Postscript to Rousseau’s Second Discourse

Earlier this month, I wrote up a seven-part survey of Jean-Jacques Rousseau’s Discourse on the Origin of Inequality, which is also known as “The Second Discourse”; see links below for a complete compilation of my previous Rousseau posts. Today, however, I want to conclude my survey with a letter dated 30 August 1755, a short missive that is addressed to Rousseau himself. This piece of correspondence, which is available here (also here), was composed by none other than Voltaire — perhaps the greatest, and no doubt the most prolific (see here, for example), man of letters produced by the Enlightenment — and contains what has to be one of the greatest literary put downs of all time!
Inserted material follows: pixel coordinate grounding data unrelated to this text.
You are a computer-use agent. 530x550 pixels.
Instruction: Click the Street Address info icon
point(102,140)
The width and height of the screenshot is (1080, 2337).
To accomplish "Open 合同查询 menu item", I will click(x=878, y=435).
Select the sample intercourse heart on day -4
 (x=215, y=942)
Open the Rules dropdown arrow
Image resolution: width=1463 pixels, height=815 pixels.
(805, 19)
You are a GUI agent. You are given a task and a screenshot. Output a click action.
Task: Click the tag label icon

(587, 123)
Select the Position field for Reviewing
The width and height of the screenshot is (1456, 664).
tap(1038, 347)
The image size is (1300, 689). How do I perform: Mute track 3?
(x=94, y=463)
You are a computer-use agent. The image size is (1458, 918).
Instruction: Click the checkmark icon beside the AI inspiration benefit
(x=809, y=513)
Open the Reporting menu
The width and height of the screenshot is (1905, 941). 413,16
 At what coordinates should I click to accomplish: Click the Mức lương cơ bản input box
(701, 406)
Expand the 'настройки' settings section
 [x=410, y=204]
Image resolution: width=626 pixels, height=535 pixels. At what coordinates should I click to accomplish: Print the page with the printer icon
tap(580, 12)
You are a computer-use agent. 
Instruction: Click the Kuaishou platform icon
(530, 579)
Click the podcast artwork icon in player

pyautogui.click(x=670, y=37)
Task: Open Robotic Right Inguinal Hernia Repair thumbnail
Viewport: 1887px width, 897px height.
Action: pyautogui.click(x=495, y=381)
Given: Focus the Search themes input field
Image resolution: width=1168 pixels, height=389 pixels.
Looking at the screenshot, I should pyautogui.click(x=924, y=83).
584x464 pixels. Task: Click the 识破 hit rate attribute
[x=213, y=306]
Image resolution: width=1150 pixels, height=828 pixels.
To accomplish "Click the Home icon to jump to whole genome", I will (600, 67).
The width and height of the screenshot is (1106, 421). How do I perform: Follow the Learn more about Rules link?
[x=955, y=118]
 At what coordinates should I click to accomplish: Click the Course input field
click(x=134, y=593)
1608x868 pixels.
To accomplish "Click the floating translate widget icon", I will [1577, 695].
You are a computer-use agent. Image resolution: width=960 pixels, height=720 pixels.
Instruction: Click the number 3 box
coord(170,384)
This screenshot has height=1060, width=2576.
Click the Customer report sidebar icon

Among other things, Voltaire not only begins his 1755 letter by acknowledging that he has received a copy of Rousseau’s “new book against the human race”; he also sums up the Second Discourse thus: “The horrors of that human society–from which in our feebleness and ignorance we expect so many consolations–have never been painted in more striking colors: no one has ever been so witty as you are in trying to turn us into brutes: to read your book makes one long to go about all fours.” Touché! (Shout out to my colleague and friend Janet Bufton for bringing this remarkable letter to my attention.)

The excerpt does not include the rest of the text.